The third and final day of the history of economics summer school was concerned with the quality of market exchange and the mechanisms of regulating and controlling quality. We debated the sales of sick slaves in the medieval Mediterranean and crafty entrepreneurs in eighteenth-century England, female labour in late medieval Amiens, the tasting of wine on the Parisian market under the Ancien Regime, the supply of cotton and wool during the First World War, and many other exciting and curious issues.
The first two communications emphasized the role of intermediaries in enabling exchanges and ensuring qualities of exchanges in the medieval Italy and the Mediterranean (Toni Furio) and on the eighteenth-century English and French markets, including the colonial markets (Pierre Gervais).
Toni Furio underlined the pressure on the market agents to assess and ensure the quality of exchanges, which can be studied by reference to the cases of inferior quality, which were subject to judiciary exchange and documentation. In the Mediterranean region, an officer of local administration was responsible for supervising and judging market activities. The officer expedited oral judgments to carried out immediately. He was responsible, among other duties, for the quality of products: for instance, milk could not be diluted with water, vegetables had to be dry and fresh, salted and fresh fish had to be sold separately, etc.
As exchanges increased in complexity and different means of payment, crediting, investing and guaranteeing diversified, the need to document and fix transactions in writing became more pressing. Communication between merchants was carried out through messengers, who brought letters with orders to sell, buy, exchange, etc. The letters also provided information on exchange rates, political developments and market prices.
Likewise, Pierre Gervais emphasised the high degree of political awareness of the eighteenth-century intermediaries. The intermediaries were up to date with the most recent conflicts between England and France, which could sway the purchase and sales prices of such goods as sugar and wheat. For instance, Abraham Gradis, a sugar merchant (négociant) in Bordeaux 1755 (20 May-20 July) presented differentiated data to the planter and his client in order to maximise his own profits from the transaction.
Both speakers emphasised the political savviness of the market actors. To what extent does the quality of exchange depend on the quality of information, especially political information, available to the agents?
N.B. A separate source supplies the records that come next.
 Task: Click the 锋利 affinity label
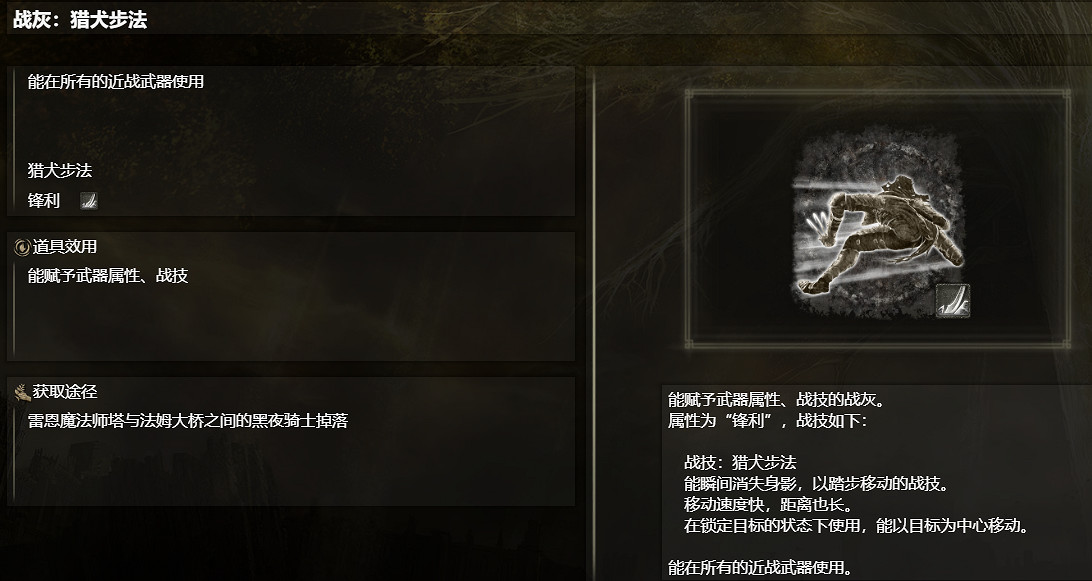44,201
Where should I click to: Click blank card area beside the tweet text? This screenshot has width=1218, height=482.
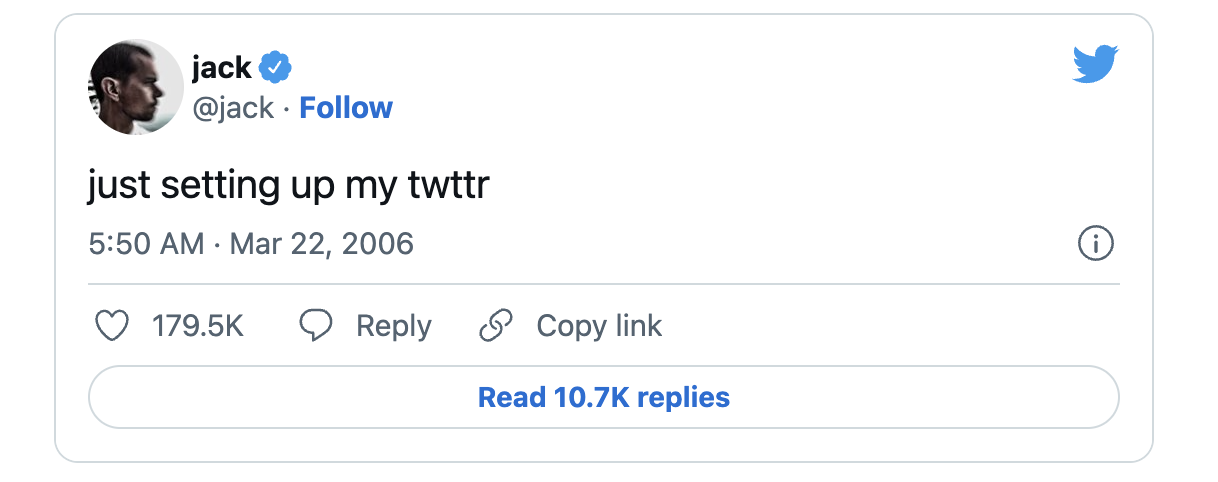tap(800, 187)
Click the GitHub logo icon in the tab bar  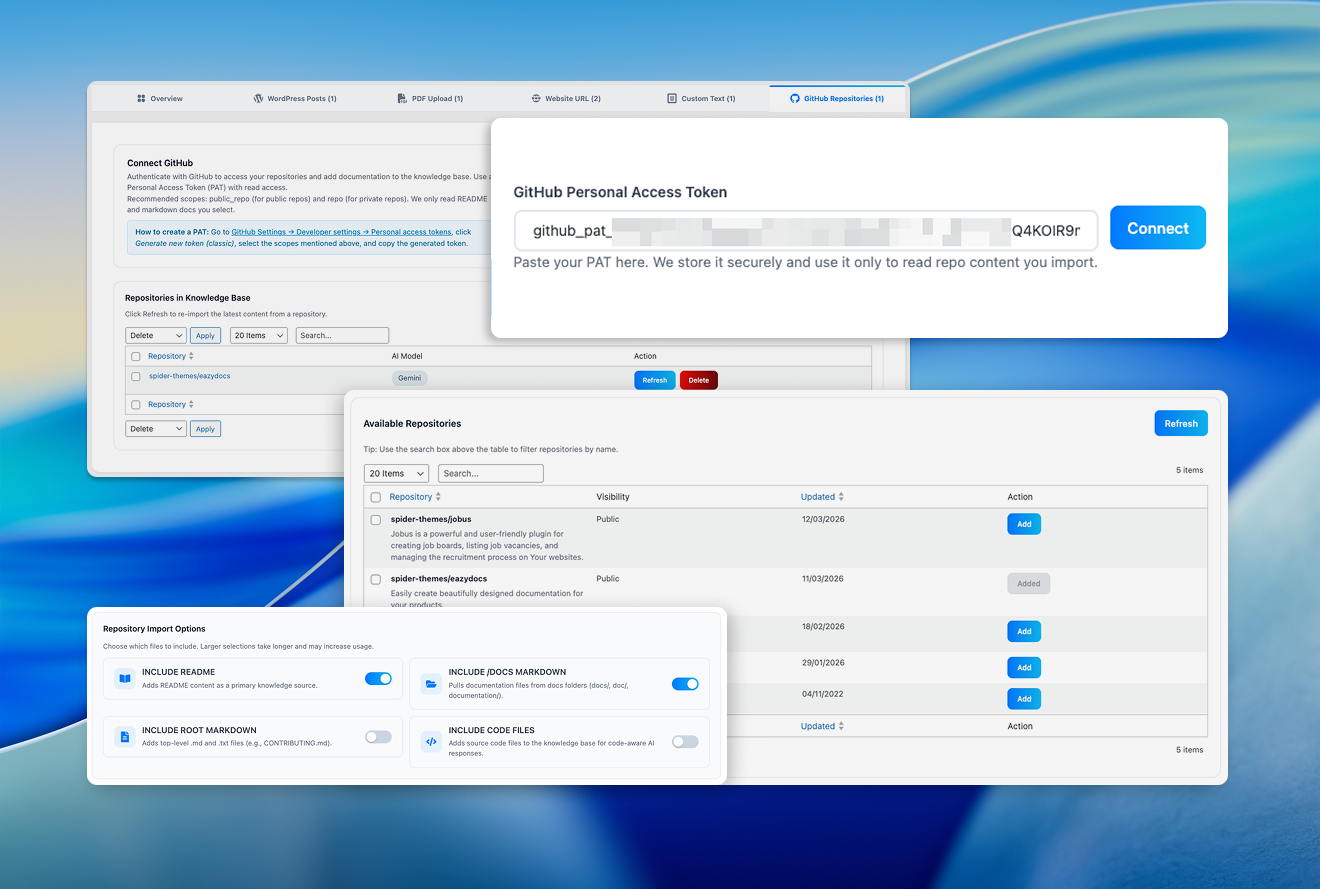pos(795,99)
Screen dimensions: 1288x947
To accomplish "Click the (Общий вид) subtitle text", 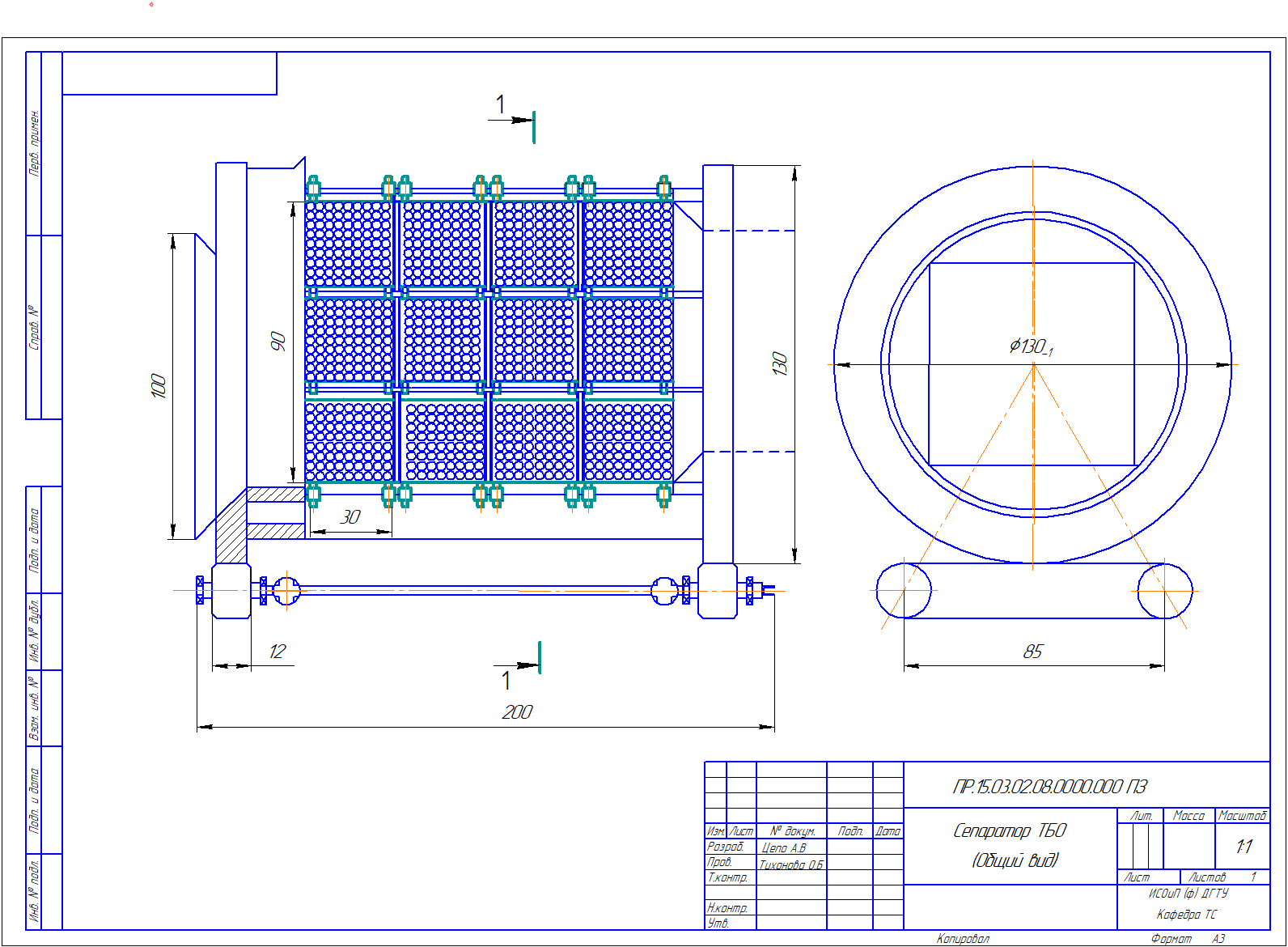I will pyautogui.click(x=1015, y=860).
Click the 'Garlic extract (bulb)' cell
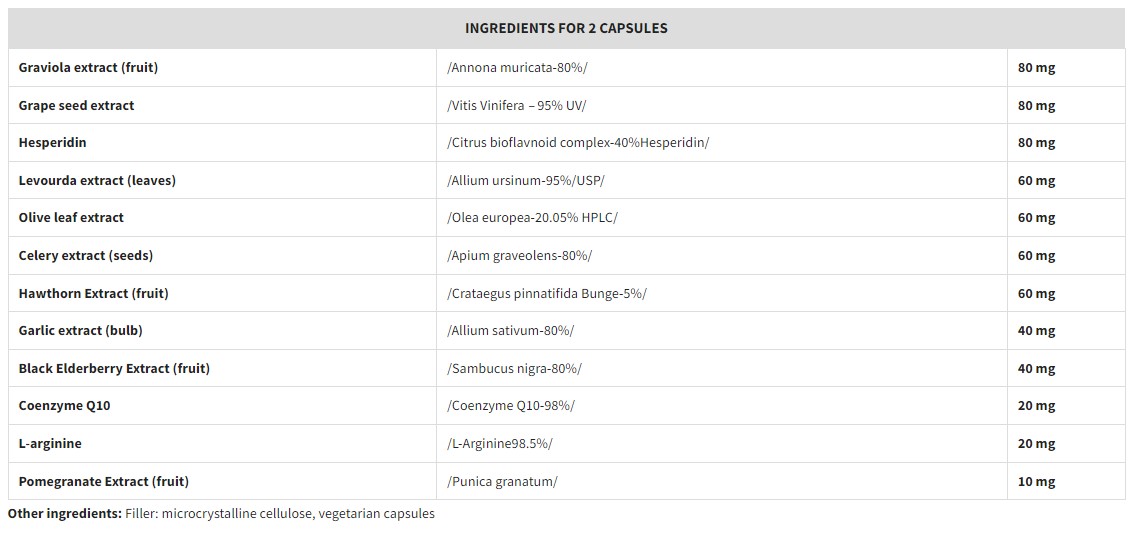This screenshot has width=1135, height=543. point(74,331)
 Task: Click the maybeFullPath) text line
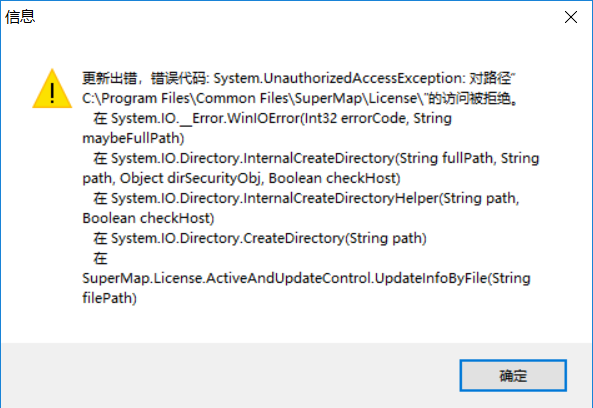tap(133, 138)
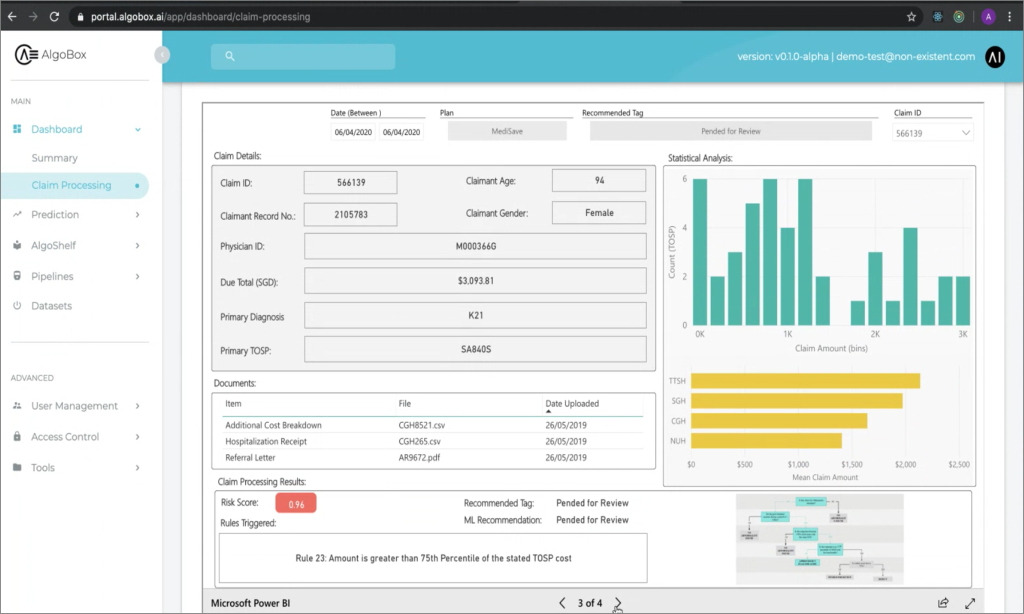Select Claim Processing in sidebar
Screen dimensions: 1024x614
(72, 186)
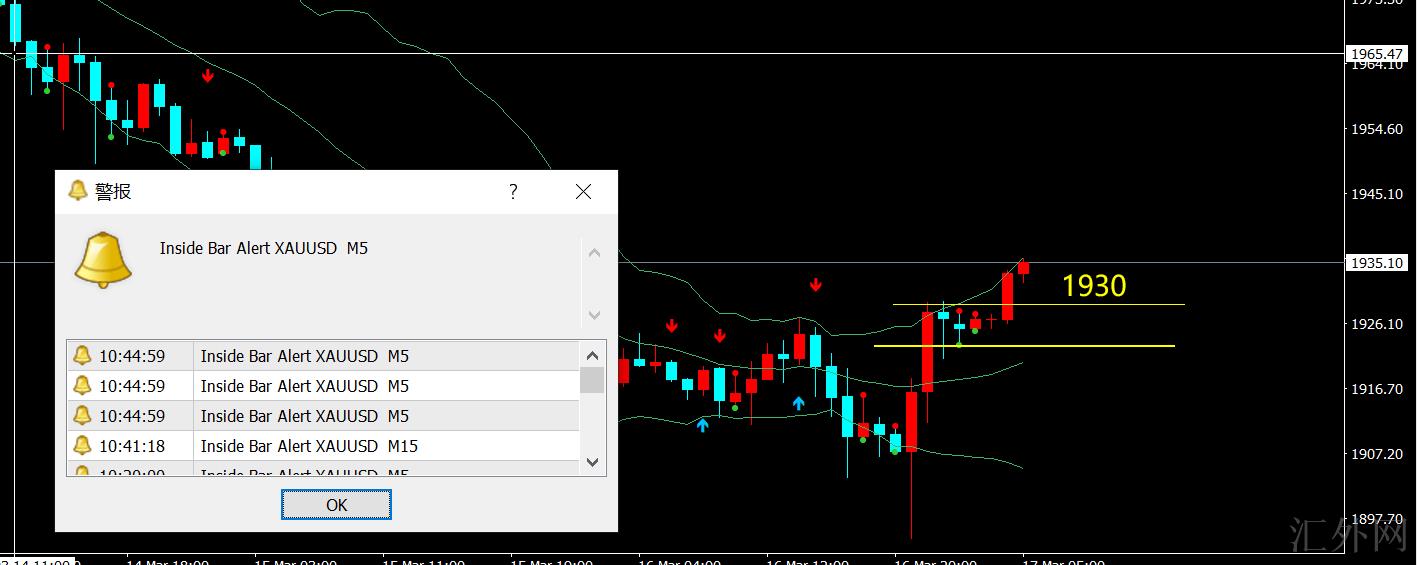Click the rightmost blue up arrow signal
The width and height of the screenshot is (1418, 565).
[x=798, y=403]

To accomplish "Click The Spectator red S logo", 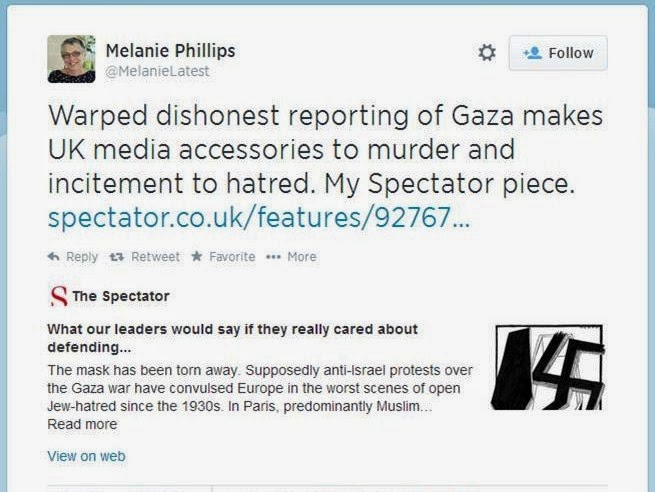I will 58,296.
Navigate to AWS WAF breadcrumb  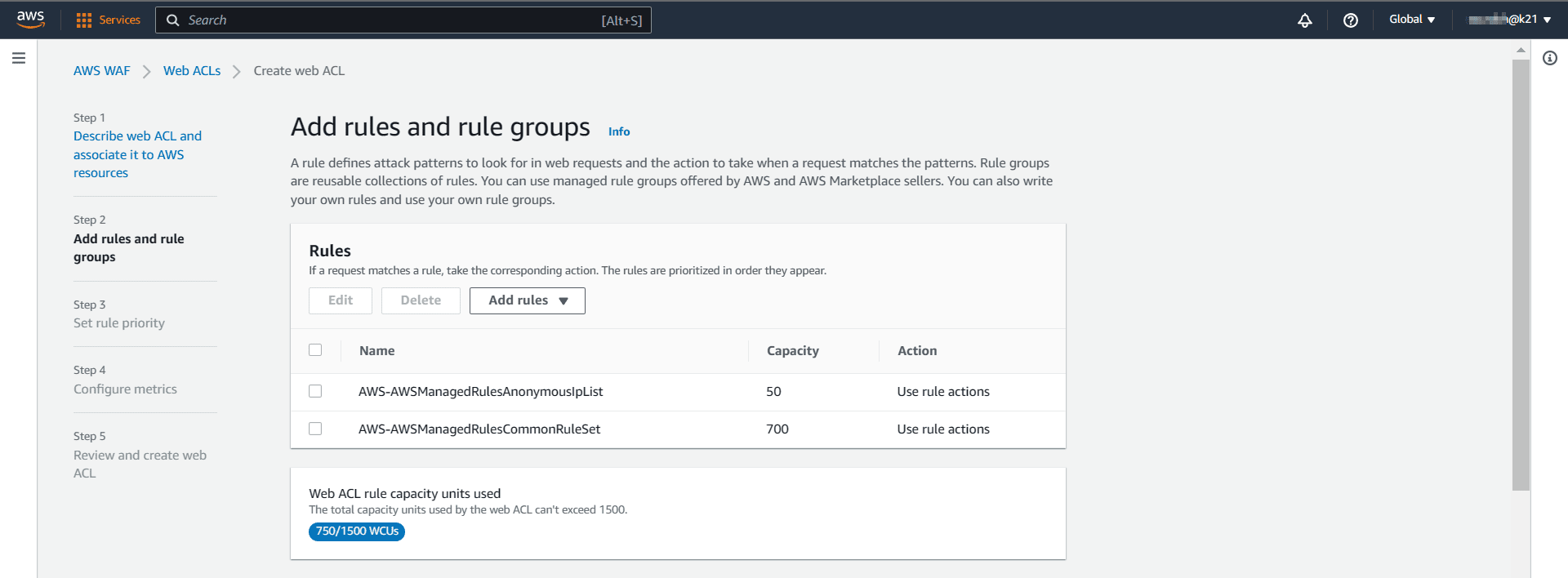(101, 71)

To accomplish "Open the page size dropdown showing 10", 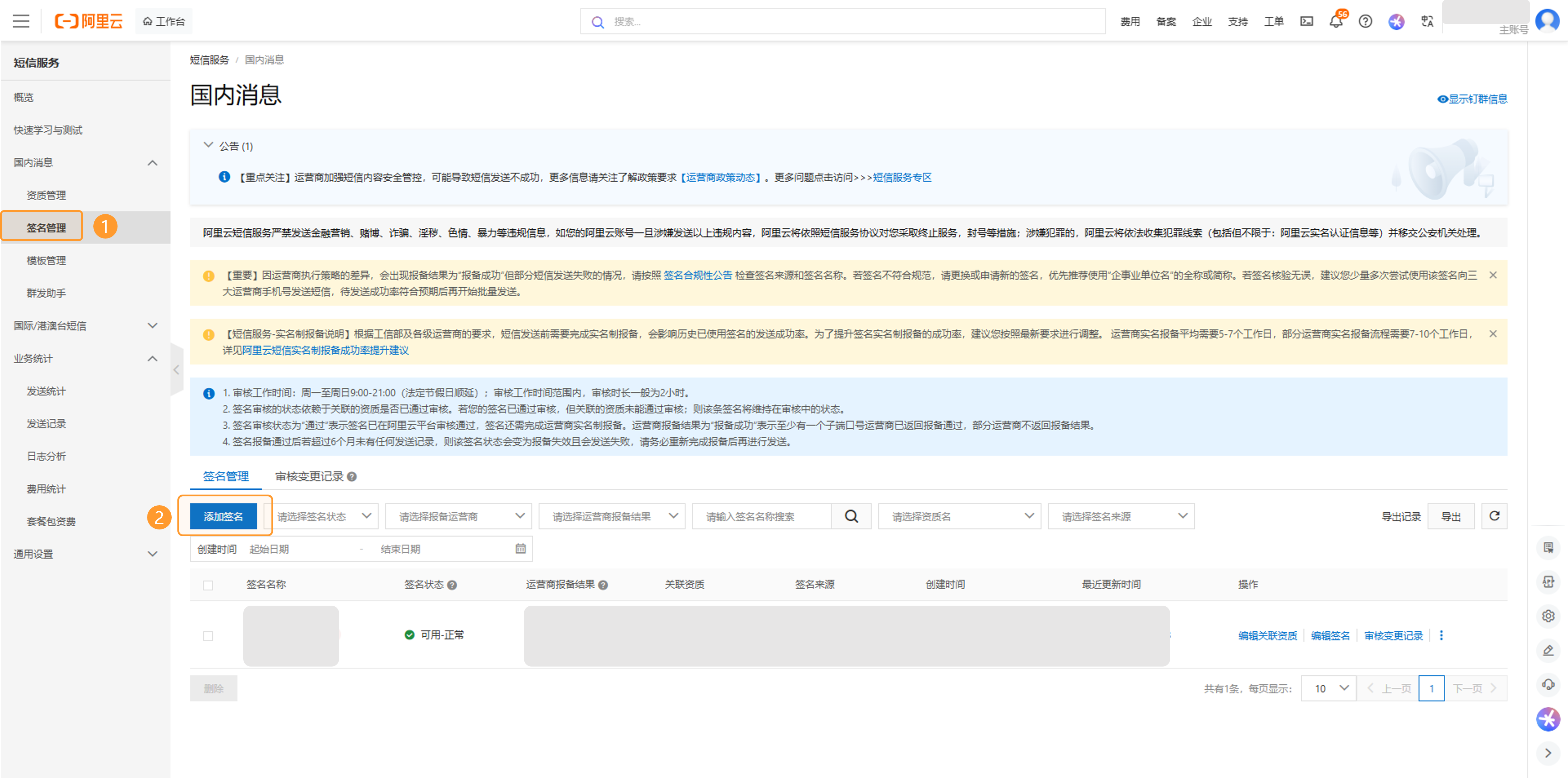I will click(1329, 688).
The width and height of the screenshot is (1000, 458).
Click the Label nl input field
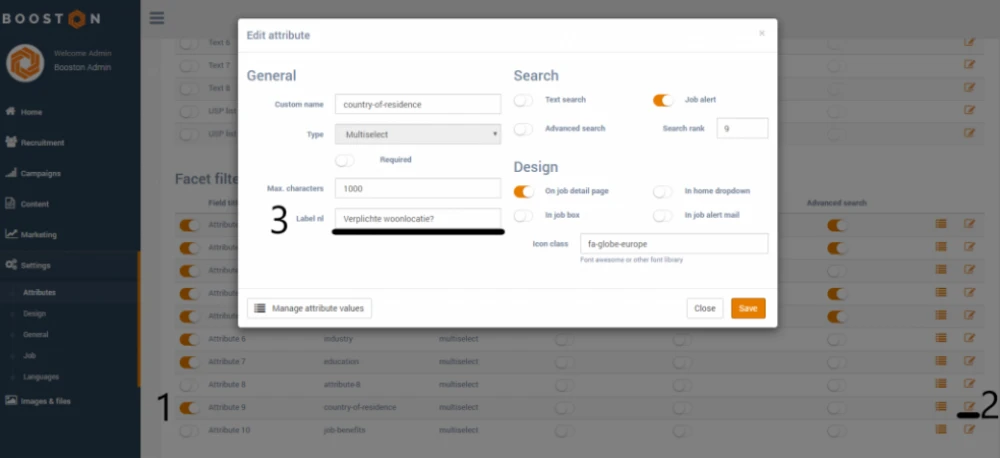point(418,218)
In the second session, four speakers prepared short reports on topics that varied from the quality of female labour in medieval Amiens (Julie Pilorget, Quality of Female Labour (Amiens, XV-XVI c.)) to the quality of goods delivered to Paris in the modern period (Safia Hamdi, Economic Police in Paris under the Ancient Regime: Controlling Quality, Quantity and Prices at the Gates and Markets of Paris), litigation initiated by defects of quality (Benoit Saint-Cast, At the Tribunal of Quality. Quality, Litigation and Regulation of Exchanges (Lyon, XVII c.)), and, finally, the provision of quality textiles to the French Army during the First World War (Simon Vacheron, Production of Textiles and Wool and Cotton Cloths for the Intendants during the Great War. Between Quality and the Best Price). It seems we have covered all periods, from medieval to late modern, though the final day, in difference from the previous one, tended to centre on the western Europe, and especially on France.
And, from wine tasting in the Ancien Regime Paris, through the final discussion, we went for the final dinner and wine tasting, before departing each to one’s home – to meet again, one day, one hopes.